Launching server at http://localhost:57455


![{B34E0ED8-263E-45A1-9BDD-4B7743C21FA2}.png](attachment:93050001-057b-4c58-ad34-b63c3261afd4.png)

In [15]:
small_som_clusters = MiniSom(10, 10, 10)
small_som_clusters.train(clusters_data['arr'], 1000)

map_size = (10,10)
small_som_clusters_weights = small_som_clusters.get_weights()
weights = small_som_clusters_weights.reshape(map_size[0]*map_size[1], -1)
topographic_vals = topographic_product(rectangular_topology_dist(map_size), weights)
som_visualization(map_size, topographic_vals)

Launching server at http://localhost:57456


![{8287C102-7D6C-4BFE-B330-046B939B5C2B}.png](attachment:0e97c2a4-c51d-4664-8db7-291b78a1dc2e.png)

In [17]:
large_som_chainlink = MiniSom(100, 60, 3)
large_som_chainlink.train(chainlink_data['arr'], 3)

map_size = (100, 60)
large_som_chainlink_weights = large_som_chainlink.get_weights()
weights = large_som_chainlink_weights.reshape(map_size[0]*map_size[1], -1)
topographic_vals = topographic_product(rectangular_topology_dist(map_size), weights)
som_visualization(map_size, topographic_vals)

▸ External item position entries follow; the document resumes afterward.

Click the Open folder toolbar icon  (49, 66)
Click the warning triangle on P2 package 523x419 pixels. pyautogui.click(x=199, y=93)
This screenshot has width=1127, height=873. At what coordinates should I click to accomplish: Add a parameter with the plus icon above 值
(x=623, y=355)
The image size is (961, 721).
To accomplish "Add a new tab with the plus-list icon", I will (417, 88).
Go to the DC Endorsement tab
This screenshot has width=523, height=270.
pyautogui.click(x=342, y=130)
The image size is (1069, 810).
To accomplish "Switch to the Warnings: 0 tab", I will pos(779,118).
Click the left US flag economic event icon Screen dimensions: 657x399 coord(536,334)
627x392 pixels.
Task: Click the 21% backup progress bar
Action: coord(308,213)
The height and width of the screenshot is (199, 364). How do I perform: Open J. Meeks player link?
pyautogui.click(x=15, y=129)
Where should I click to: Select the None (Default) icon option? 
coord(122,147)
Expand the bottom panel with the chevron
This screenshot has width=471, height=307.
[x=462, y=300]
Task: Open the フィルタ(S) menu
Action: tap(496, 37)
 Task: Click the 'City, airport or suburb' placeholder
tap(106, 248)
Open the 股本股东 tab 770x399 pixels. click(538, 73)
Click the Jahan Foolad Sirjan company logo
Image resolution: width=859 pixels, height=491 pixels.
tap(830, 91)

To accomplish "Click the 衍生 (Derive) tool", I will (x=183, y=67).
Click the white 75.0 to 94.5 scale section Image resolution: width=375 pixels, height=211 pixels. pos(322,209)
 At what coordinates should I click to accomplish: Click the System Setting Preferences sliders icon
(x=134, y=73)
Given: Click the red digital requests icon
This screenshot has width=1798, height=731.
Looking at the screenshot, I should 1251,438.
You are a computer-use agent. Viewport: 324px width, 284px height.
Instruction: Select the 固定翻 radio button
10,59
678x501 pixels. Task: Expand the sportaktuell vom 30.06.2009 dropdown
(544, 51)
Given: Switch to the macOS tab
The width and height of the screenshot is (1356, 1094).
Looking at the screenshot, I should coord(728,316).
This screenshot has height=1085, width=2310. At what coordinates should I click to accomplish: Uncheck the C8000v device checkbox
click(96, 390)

Launching server at http://localhost:58565




In [18]:
large_som_clusters = MiniSom(100, 60, 10)
large_som_clusters.train(clusters_data['arr'], 3)

map_size = (100, 60)
large_som_clusters_weights = large_som_clusters.get_weights()
weights = large_som_clusters_weights.reshape(map_size[0]*map_size[1], -1)
topographic_vals = topographic_product(rectangular_topology_dist(map_size), weights)
som_visualization(map_size, topographic_vals)

Launching server at http://localhost:56326


### Evaluation for 3/4:

Neighborhood-Radius: describes how many neighboring units (neurons) react to the input

With an increasing size of the Neighborhood-Radius the influence of the neighbor units gets bigger resulting in an increased global structure and a smoother representation. A downside of this is that the convergence of the som takes longer than with a smalle radius. 

Learning rate: describes the amount of change of the neurons during the training process

Generally speaking a higher learning rate results in a faster change of neuron values but may shoot over the optimum because of the high change of the neuron weights during training. An upside of this is the faster convergence compared to a smaller learning rate. A pro of a smaller learning rate is a better convergence and more stable results.

Overall the neighborhood radius and also the learning rate should both be adapted during the training. Both parameters should be set to higher values in the beginning of the training and then slowly decreased to smaller values.